Fiber technologies stopped lost circulation in unconsolidated formation

After conventional methods of establishing full circulation were ineffective, Schlumberger proposed Losseal composite mat pills, an innovative blend of fibers and sized solids, to plug thief zones. In addition to the Losseal pill, the operator and Schlumberger added CemNET fiber technology to DeepCRETE deepwater cement slurry to regain circulation.

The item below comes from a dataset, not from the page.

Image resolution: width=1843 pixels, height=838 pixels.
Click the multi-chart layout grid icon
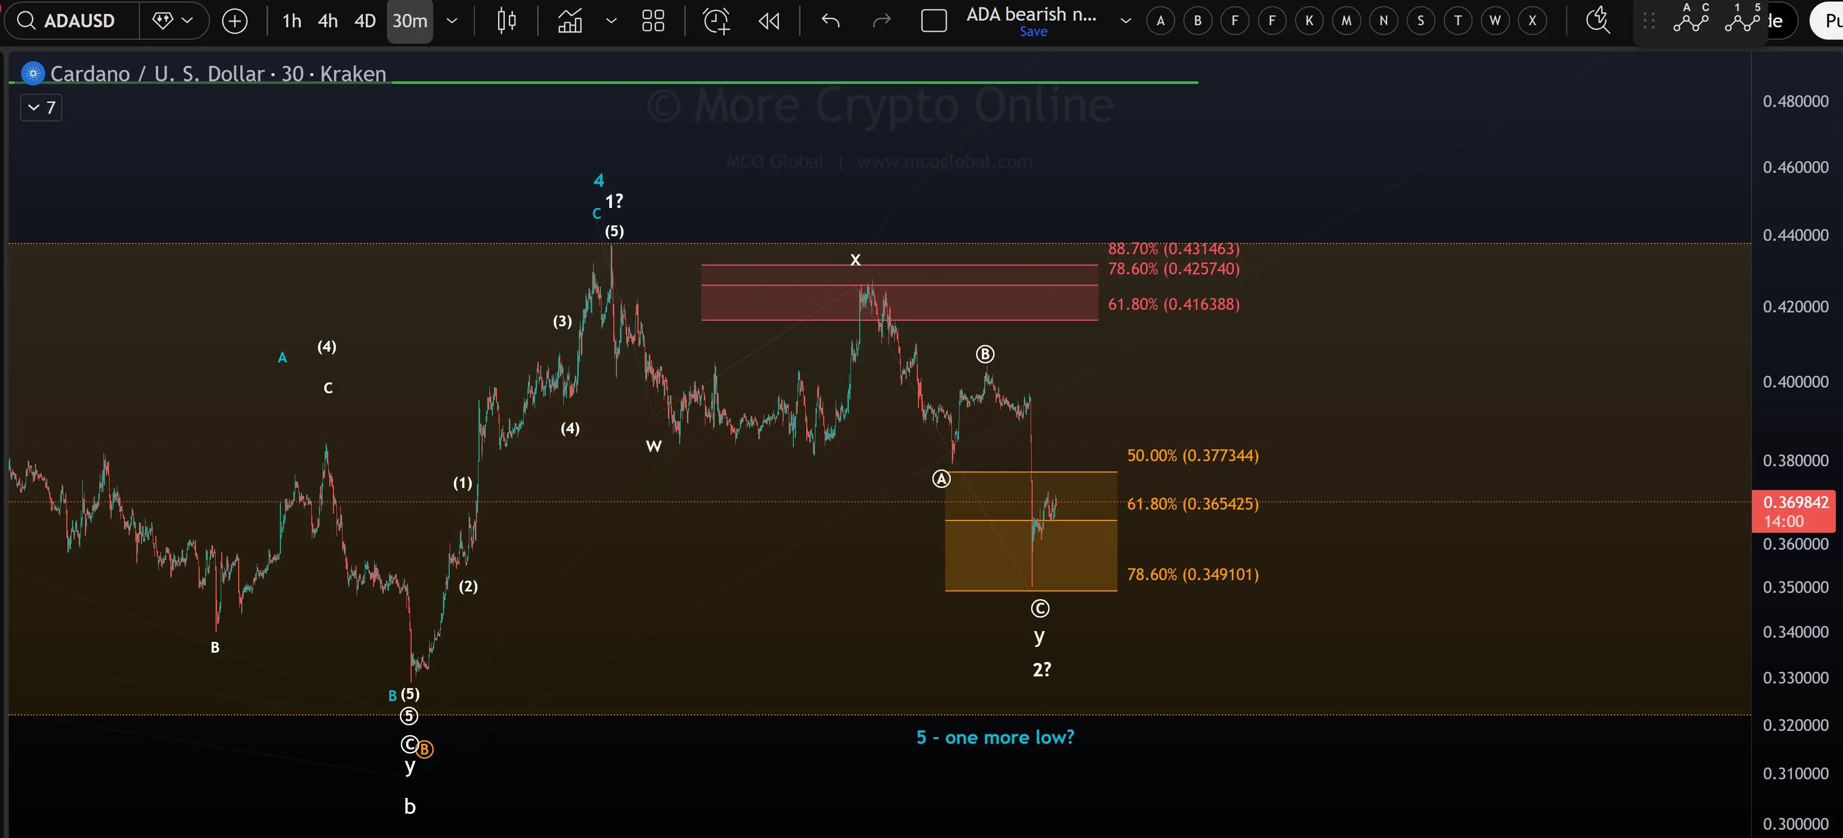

TOC reached, time saved, and remedial cementing prevented

The job pressure profile showed that the final displacement pressure met expectations. Top of cement was very close to planned depth, despite the loss of circulation prior to cementing. Compared with similar wells that had failed due to lost circulation problems, the oil company reduced drilling time and avoided at least 2 days of remedial cementing operations.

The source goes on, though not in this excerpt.